# Fable dragon cliff



## tyler (Aug 7, 2006)

*the dragon cliff is real*


----------



## tyler (Aug 7, 2006)

tyler said:
			
		

> *the dragon cliff is real*


 
i got to the dragon cliff area it was called Filler_DragonCliff_01 and i dont have a modded x-box i got there from another thread from a diff siteee


----------



## McMurphy (Aug 7, 2006)

I am not familiar with the game, Fable.

Care to explain how you got to the Dragon Cliff?  It sounds as if it is "the secret" of the game, yes?


----------



## kyektulu (Aug 8, 2006)

*Is this the name of a new RPG game...?* 

*Please tell...*


----------



## Marya (Aug 8, 2006)

It's an RPG made by Peter Molyneux.  It came out in 2004.  I've not played it but heard a little about it (but not about the Dragon Cliff).

http://www.xbox.com/en-US/games/f/fable/default.htm

I've also seen it for PC as well.


----------



## tyler (Aug 9, 2006)

McMurphy said:
			
		

> I am not familiar with the game, Fable.
> 
> Care to explain how you got to the Dragon Cliff? It sounds as if it is "the secret" of the game, yes?


i used the shovel glitch from hook coast cullis gate to get to Filler_HookCoast_01 and from there i crouch walked to the edge of the level put mi back against it and dug throught to "dragon cliff" (the dragon cliff i came across was not like the 1s where u see the guy on an island he was in the middle of kno where and was off the map but this proves it was gunna be in the game)  

did ne 1 else kno abot the gallow tree its out side the guild at lookout point it has red writing on it lanterns hangin from it and its on top of some rocks but the rocks have the life drain spell on them and i think its another wat to get into dragon cliff or some other secret area

dosnt the pics of the dragon cliff look like archons folly?
to ne 1


----------



## McMurphy (Aug 10, 2006)

#### Given request 1:
Answer these questions using the forum thread about Fable's Dragon Cliff.
(a) What was the Dragon Cliff area called when tyler reached it?
(b) In what year did Fable come out, according to Marya?
(c) Where does tyler say the gallow tree is?
#### Given request 2:
Carry the forum thread on Fable's Dragon Cliff forward from its last line.

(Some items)

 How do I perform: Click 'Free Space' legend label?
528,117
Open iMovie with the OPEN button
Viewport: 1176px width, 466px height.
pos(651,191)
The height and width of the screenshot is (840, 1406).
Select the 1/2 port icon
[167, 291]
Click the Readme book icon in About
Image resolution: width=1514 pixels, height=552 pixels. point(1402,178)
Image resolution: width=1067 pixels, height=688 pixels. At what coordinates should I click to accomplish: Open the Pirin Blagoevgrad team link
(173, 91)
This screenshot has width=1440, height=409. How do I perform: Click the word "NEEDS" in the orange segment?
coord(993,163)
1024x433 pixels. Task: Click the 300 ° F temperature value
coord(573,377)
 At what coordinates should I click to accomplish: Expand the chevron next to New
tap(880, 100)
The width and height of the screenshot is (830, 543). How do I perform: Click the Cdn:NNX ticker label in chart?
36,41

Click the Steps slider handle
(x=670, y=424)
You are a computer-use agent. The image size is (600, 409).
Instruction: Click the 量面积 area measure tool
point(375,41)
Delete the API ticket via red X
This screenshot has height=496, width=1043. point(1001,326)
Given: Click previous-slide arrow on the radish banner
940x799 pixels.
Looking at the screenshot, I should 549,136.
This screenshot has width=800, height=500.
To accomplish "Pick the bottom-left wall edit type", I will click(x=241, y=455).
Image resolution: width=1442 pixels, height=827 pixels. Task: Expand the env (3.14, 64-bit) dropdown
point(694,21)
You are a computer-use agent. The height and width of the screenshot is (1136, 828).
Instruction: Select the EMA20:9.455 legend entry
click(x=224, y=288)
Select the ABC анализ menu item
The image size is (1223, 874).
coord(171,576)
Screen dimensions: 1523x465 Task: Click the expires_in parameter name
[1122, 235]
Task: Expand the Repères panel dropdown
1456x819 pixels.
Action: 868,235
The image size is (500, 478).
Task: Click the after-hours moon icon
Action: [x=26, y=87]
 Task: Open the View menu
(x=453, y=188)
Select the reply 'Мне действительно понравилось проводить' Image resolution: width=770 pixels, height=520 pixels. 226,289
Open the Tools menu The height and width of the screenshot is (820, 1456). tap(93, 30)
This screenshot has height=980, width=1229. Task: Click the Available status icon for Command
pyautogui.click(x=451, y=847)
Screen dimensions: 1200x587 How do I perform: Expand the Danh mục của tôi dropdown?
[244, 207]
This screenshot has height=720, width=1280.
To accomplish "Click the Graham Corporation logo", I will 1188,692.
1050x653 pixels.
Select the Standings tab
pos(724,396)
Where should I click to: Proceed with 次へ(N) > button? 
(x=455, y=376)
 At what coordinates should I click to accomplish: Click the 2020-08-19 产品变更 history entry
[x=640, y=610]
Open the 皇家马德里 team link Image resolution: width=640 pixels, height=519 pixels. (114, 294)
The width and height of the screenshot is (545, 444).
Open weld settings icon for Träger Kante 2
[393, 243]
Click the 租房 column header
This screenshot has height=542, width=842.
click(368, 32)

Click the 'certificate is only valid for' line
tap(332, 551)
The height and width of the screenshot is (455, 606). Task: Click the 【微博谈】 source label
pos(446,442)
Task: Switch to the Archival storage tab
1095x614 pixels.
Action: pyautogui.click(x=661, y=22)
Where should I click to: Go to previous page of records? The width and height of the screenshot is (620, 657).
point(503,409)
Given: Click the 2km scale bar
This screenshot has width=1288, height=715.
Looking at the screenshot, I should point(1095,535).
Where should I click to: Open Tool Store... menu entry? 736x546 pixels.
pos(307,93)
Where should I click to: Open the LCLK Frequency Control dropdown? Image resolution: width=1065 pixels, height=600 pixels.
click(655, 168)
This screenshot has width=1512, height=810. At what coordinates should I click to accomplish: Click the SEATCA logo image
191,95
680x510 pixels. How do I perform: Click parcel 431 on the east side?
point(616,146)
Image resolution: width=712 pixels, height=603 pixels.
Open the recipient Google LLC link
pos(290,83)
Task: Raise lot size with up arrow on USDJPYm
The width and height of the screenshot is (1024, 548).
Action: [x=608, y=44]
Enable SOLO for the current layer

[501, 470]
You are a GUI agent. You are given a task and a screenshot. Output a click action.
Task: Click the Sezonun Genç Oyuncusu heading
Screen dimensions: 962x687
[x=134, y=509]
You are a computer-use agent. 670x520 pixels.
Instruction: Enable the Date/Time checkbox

#### Task result 1:
(a) Filler_DragonCliff_01
(b) 2004
(c) Outside the guild at Lookout Point

#### Task result 2:
Hey Tyler.  I was not able to pm you at this time due to pm constraints of new members.  If you have any questions as to why I merged your last three posts into a single one, feel free to email me at the following email address:

mspacmanlovers@hotmail.com



Back to the topic at hand....what is the purpose or significance of the rumored existence of the Dragon Cliffs?


----------



## tyler (Aug 10, 2006)

u fight a dragon there i think the dragons name is fresco


----------



## Brian G Turner (Aug 10, 2006)

Can we try and have English please, not txt spk, thanks tyler.


----------



## tyler (Aug 12, 2006)

sorry im  new to threads

what is your favorite weapon and armor in fable

the dragon fresco is more likley jack of blades in his secon form that might explain why the dragon cliff looks like archons folly


----------



## McMurphy (Aug 13, 2006)

Hello, Tyler.

I just wanted to let you know that I merged your posts again. Please keep in mind that you should be avoiding triple posting without other members having a chance to add to the conversation. 

I know, at times, a person wishes to add an additional thought that they may have overlooked when originally posting. I recommend taking advantage of the "edit" feature that is available to posters a short time after they have published a post.

Let me know if you have any questions.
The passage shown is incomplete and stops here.